The recovery of the Canadian dollar seen in Q1 versus the U.S. greenback continued into April but slipped back over the next two months to the levels unchanged for the quarter. However, strength in the U.S. dollar index, especially late in the quarter that dragged along the Loonie relative to European and Asian currencies, took a modest toll on Canadian-dollar returns of most non-U.S. foreign equities, compared to their local currency returns.
After a quick post-Brexit bounce, the Canadian index closed the month showing solid gains on both a quarterly and year-to-date basis, effectively erasing the decline of 2015’s second half.
In Canada, the S&P/TSX had been continuing its climb from January’s lows for most of the quarter until Brexit concerns and the resulting U.S. dollar strength and faltering oil prices stalled the advance. After a quick post-Brexit bounce, the Canadian index closed the month showing solid gains on both a quarterly and year-to-date basis, effectively erasing the decline of 2015’s second half. Gold led the way, boosted by Brexit turmoil, pushed-out Fed hike expectations, and negative interest rates in Europe and Japan.

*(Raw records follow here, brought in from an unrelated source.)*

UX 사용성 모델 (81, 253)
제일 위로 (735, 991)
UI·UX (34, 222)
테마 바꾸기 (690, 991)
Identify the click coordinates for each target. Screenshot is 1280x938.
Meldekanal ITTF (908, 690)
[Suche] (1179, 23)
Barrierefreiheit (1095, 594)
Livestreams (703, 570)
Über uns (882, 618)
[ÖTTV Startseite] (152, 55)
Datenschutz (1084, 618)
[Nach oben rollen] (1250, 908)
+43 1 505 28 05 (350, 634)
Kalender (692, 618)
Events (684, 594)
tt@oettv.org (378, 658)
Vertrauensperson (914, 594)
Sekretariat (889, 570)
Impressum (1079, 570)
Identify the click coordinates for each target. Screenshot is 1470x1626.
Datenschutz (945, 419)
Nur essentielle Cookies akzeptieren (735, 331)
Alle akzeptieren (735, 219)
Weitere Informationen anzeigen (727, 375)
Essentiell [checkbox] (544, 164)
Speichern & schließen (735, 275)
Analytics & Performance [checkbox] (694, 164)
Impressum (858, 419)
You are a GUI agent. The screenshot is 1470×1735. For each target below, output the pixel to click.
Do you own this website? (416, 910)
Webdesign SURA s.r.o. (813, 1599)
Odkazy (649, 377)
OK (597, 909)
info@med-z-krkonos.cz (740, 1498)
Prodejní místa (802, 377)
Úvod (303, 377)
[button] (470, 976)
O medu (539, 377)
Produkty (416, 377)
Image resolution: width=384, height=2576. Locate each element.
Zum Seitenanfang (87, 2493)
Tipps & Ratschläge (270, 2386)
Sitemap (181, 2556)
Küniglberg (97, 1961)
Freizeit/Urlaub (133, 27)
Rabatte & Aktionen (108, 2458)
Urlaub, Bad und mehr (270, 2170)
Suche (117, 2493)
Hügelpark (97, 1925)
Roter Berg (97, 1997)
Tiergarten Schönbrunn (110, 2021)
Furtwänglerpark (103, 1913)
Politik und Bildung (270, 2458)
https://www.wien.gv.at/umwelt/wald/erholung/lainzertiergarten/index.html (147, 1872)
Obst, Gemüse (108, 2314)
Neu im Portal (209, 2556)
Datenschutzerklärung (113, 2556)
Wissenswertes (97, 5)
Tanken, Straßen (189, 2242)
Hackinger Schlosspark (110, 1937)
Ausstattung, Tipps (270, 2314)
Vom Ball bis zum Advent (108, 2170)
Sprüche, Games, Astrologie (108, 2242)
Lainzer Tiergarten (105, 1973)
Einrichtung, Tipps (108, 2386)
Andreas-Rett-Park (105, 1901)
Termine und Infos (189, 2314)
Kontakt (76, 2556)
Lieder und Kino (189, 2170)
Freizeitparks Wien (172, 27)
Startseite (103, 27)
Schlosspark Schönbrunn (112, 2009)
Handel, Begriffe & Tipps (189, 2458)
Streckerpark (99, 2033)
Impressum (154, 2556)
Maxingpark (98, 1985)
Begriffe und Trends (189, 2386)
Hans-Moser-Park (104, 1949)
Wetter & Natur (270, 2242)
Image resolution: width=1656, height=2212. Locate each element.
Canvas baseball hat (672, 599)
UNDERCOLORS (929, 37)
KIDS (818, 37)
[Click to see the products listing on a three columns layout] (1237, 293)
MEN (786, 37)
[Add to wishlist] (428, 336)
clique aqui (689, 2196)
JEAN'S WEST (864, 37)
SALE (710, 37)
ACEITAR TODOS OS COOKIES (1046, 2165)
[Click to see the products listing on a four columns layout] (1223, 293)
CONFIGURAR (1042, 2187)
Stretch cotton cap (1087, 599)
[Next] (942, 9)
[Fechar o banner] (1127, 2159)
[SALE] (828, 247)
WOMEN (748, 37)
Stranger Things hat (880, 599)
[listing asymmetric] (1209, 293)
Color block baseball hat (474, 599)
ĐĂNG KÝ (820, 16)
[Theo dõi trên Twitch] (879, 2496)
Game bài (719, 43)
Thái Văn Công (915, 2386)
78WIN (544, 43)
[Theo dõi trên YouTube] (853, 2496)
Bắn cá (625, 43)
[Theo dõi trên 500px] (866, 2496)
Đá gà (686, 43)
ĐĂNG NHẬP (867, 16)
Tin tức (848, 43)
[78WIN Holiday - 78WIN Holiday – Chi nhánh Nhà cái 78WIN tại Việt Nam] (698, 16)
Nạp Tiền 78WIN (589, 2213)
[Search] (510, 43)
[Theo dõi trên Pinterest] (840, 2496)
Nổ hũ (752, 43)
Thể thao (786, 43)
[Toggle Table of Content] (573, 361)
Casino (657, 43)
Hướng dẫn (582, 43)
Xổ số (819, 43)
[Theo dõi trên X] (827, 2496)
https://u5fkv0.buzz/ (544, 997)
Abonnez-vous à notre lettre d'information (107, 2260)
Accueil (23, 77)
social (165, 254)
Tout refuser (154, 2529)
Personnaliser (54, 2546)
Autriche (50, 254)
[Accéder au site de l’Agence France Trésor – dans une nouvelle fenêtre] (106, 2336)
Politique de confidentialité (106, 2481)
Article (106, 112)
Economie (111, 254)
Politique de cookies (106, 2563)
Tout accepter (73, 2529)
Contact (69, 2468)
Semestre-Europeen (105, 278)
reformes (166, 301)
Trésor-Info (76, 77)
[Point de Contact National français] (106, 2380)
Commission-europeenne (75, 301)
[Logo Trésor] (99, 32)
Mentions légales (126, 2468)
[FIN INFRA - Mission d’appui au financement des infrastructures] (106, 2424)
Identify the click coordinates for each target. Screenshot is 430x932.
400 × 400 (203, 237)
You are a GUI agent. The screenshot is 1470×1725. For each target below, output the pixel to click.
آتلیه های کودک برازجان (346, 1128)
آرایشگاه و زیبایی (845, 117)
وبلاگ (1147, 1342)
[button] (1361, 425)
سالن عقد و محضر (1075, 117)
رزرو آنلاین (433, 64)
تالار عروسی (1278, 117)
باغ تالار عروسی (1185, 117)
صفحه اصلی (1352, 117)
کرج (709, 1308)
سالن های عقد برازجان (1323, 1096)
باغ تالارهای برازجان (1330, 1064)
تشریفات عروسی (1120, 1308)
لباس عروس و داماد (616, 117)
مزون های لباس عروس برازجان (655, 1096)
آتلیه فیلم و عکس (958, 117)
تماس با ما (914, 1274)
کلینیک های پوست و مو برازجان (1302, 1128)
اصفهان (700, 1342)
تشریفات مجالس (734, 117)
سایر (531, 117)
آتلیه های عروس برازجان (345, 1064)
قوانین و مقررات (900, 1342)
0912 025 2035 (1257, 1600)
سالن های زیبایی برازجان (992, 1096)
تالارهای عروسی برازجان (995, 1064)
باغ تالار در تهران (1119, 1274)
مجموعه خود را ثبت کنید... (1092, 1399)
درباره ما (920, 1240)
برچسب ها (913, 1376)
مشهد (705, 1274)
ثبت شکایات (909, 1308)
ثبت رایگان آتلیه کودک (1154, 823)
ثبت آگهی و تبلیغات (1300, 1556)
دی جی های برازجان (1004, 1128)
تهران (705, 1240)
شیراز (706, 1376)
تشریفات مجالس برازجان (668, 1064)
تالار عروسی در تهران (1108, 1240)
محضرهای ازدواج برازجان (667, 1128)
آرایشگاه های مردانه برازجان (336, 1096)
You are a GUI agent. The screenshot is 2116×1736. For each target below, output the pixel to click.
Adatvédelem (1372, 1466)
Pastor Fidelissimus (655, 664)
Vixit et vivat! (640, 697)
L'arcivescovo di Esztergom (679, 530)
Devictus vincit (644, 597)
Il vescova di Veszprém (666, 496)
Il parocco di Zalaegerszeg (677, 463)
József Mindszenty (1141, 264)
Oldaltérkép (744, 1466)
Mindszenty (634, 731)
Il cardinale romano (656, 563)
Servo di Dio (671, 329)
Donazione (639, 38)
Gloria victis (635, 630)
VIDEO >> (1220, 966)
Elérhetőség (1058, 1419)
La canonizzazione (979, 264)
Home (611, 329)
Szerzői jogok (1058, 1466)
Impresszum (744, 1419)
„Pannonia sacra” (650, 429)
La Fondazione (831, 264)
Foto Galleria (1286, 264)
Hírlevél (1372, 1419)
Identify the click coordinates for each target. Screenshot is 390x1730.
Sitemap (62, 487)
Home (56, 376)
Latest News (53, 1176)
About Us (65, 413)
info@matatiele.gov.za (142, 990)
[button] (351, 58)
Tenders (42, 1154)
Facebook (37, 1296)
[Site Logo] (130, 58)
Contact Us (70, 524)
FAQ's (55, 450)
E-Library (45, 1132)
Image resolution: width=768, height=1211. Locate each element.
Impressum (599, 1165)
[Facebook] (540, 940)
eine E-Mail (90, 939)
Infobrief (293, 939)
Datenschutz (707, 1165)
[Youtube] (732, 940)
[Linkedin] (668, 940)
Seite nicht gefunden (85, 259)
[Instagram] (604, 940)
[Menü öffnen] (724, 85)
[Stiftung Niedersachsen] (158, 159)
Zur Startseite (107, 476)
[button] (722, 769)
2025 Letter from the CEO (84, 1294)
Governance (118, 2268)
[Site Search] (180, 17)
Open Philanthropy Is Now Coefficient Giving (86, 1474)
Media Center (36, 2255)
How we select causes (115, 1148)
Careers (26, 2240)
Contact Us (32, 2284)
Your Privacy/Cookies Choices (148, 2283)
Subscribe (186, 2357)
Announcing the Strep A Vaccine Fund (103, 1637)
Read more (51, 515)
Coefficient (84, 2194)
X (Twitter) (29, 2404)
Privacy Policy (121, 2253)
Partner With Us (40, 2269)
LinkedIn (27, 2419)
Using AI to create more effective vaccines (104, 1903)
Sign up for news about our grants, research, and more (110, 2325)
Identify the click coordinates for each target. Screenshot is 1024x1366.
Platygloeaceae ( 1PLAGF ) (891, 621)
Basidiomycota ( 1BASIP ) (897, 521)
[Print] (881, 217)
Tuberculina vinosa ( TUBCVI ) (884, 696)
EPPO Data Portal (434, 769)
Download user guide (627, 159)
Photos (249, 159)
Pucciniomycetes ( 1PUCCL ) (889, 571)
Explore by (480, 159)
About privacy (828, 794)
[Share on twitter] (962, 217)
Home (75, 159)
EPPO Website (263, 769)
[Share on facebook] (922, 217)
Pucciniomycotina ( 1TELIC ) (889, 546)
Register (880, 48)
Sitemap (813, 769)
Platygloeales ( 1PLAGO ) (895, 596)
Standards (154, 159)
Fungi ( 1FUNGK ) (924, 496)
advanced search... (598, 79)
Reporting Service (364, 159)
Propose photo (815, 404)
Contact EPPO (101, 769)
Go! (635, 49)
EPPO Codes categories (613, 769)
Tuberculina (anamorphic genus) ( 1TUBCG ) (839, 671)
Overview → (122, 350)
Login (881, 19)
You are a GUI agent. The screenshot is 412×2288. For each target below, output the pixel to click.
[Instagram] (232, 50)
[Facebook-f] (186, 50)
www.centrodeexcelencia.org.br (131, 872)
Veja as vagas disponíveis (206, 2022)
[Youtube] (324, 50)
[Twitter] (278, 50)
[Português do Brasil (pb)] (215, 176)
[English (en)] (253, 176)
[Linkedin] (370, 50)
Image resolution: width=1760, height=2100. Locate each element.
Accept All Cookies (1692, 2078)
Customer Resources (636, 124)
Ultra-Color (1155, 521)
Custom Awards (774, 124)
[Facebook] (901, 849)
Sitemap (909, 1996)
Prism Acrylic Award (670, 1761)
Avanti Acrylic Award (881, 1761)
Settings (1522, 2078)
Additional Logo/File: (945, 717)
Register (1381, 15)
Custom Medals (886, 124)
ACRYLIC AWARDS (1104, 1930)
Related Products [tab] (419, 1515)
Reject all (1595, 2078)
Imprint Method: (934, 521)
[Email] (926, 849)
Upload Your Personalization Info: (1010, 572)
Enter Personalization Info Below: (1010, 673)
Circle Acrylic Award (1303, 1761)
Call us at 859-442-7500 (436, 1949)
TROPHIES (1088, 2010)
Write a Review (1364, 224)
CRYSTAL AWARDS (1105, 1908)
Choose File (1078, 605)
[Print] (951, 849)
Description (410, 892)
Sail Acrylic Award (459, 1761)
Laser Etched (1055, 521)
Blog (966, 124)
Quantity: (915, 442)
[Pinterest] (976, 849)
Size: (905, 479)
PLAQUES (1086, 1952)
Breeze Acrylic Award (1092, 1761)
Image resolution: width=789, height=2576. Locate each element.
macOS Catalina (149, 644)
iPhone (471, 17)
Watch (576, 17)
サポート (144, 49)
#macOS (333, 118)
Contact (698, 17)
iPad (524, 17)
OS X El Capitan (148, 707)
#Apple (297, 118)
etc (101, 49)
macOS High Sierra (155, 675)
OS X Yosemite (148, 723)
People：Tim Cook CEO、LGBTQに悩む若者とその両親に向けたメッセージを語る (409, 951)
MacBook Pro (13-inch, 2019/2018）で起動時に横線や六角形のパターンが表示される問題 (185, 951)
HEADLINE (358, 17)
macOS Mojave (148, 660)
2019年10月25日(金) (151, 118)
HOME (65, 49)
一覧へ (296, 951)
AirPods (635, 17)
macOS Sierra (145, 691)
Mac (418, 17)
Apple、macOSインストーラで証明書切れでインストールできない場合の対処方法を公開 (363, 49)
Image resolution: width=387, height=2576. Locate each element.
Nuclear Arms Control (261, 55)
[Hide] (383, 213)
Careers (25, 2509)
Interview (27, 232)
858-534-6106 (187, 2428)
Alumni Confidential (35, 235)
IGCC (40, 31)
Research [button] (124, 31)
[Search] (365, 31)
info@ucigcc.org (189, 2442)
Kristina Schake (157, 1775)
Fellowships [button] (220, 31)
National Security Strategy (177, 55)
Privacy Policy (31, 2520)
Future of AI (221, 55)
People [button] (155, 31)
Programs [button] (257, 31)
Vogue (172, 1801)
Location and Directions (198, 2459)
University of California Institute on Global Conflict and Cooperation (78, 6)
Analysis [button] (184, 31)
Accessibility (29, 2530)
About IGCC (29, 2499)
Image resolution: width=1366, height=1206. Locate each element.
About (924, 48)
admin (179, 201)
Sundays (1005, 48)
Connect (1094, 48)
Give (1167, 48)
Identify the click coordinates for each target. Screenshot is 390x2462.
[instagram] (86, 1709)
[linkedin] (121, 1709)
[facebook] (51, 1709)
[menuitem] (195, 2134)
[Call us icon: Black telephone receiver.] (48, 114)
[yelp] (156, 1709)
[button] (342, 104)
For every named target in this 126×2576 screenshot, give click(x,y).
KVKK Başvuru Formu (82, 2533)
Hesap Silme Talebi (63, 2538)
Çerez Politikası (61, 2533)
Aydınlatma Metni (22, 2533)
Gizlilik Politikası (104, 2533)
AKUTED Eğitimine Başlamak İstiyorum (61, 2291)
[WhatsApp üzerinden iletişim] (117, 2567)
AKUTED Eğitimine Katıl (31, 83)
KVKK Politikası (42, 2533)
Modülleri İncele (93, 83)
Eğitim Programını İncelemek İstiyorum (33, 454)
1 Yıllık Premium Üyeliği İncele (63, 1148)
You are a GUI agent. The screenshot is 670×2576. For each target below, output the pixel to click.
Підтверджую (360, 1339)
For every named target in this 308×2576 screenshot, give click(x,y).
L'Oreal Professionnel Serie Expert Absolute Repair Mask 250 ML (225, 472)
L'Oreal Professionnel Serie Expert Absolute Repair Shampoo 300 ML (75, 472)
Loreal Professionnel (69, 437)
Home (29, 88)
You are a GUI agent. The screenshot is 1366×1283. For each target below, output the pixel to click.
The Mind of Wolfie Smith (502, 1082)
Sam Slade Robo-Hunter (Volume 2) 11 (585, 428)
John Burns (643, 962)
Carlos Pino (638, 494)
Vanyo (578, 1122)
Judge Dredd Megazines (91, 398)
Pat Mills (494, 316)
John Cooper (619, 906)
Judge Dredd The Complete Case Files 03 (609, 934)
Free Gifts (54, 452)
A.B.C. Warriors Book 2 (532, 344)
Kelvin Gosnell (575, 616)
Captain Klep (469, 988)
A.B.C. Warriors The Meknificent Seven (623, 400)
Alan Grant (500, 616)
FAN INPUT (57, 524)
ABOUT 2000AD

In the U.S., both the S&P 500 and Dow Jones Industrial indices traded mostly sideways in narrow ranges for the quarter until the bounce back from the knee-jerk Brexit selloff helped them each squeeze out small gains for the quarter. Energy was the quarter’s best performing sector, spurred by a nearly 30% rise in oil prices. The defensive yield plays of the Utilities and Telecom Services sectors also had strong quarters, solidifying their clear leadership in year-to-date returns as Fed rate hike expectations were pushed further out.
Much like the U.S. equity indices, the MSCI World Index treaded water most of Q2 following a sharp dip and recovery in Q1. The modest regional advances in the Americas, Japan and parts of Asia were largely offset by weakness in Europe and the U.K. The MSCI Europe Index was unable to recover from the Brexit shock the way its brethren did.
The third quarter promises to be a period of heightened volatility as Brexit implications are digested by investors. Meanwhile, second quarter earnings results and further employment data in the U.S. should help clarify the state of U.S. economic growth and the future path of interest rates.